◆ **EXERCISE BRIEF**
Please update the rows from the first line through the line that contains "[x=10, y=12]", replacing "title bar" with "toolbar" and changing nothing else. Give only those lines, and leave the pictures out of your answer.

◆ **DATA SUPPLIED**
------------

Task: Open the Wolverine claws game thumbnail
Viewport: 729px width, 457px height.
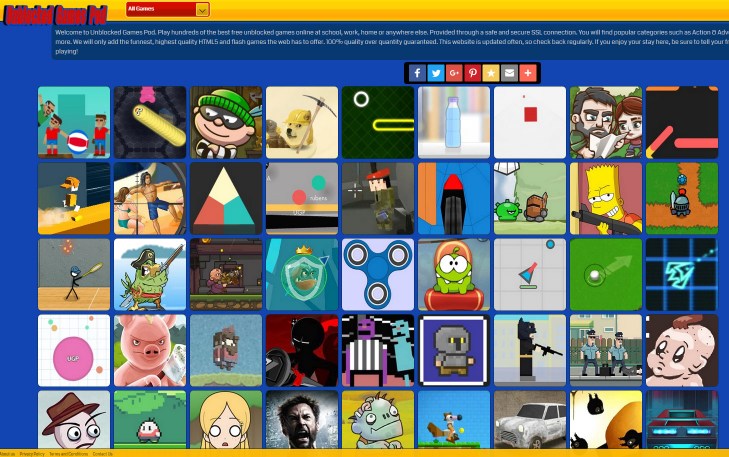Action: pyautogui.click(x=302, y=420)
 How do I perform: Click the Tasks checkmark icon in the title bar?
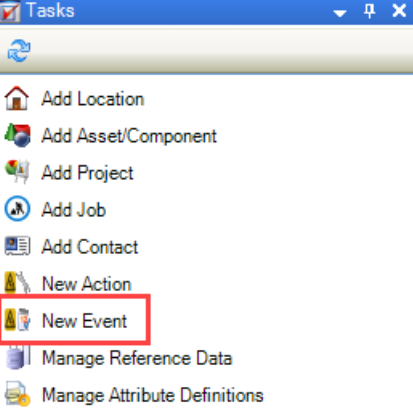[x=10, y=12]
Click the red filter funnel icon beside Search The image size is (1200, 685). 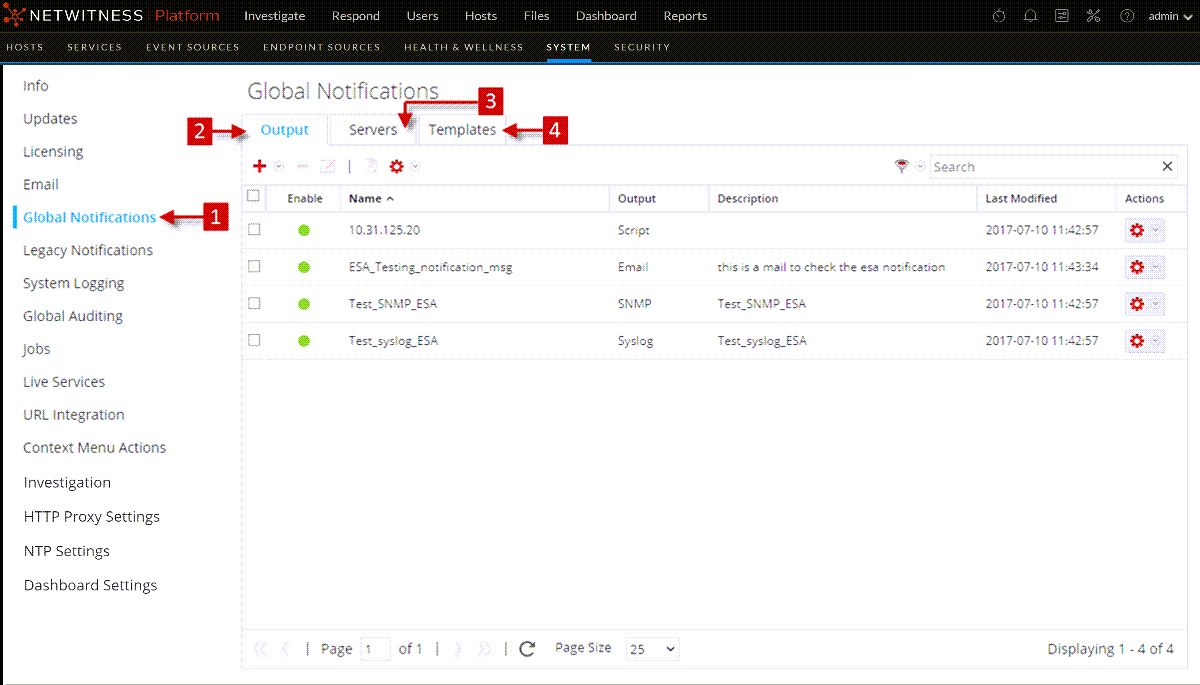pyautogui.click(x=902, y=167)
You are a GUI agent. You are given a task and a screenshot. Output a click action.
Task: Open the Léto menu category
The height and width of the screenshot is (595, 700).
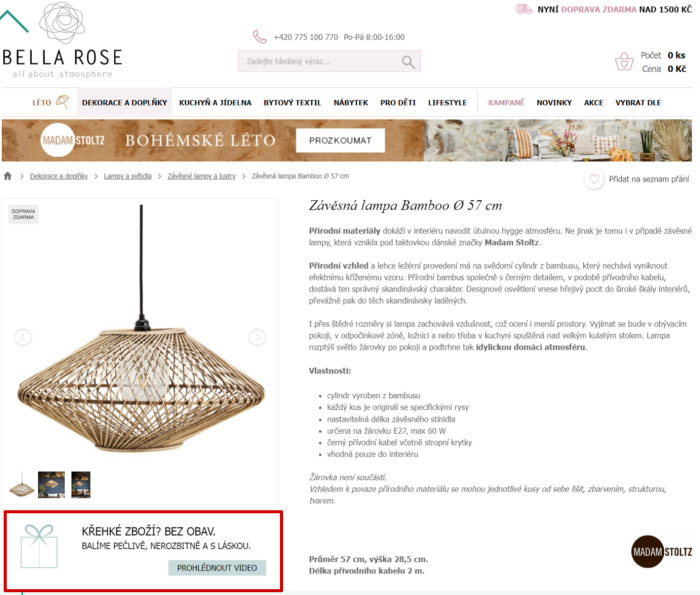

------------

◆ **ANSWER TO THE PROBLEM**
Task: Open the Wolverine claws game thumbnail
Viewport: 729px width, 457px height.
Action: pyautogui.click(x=302, y=420)
 How do I perform: Click the Tasks checkmark icon in the toolbar?
[x=10, y=12]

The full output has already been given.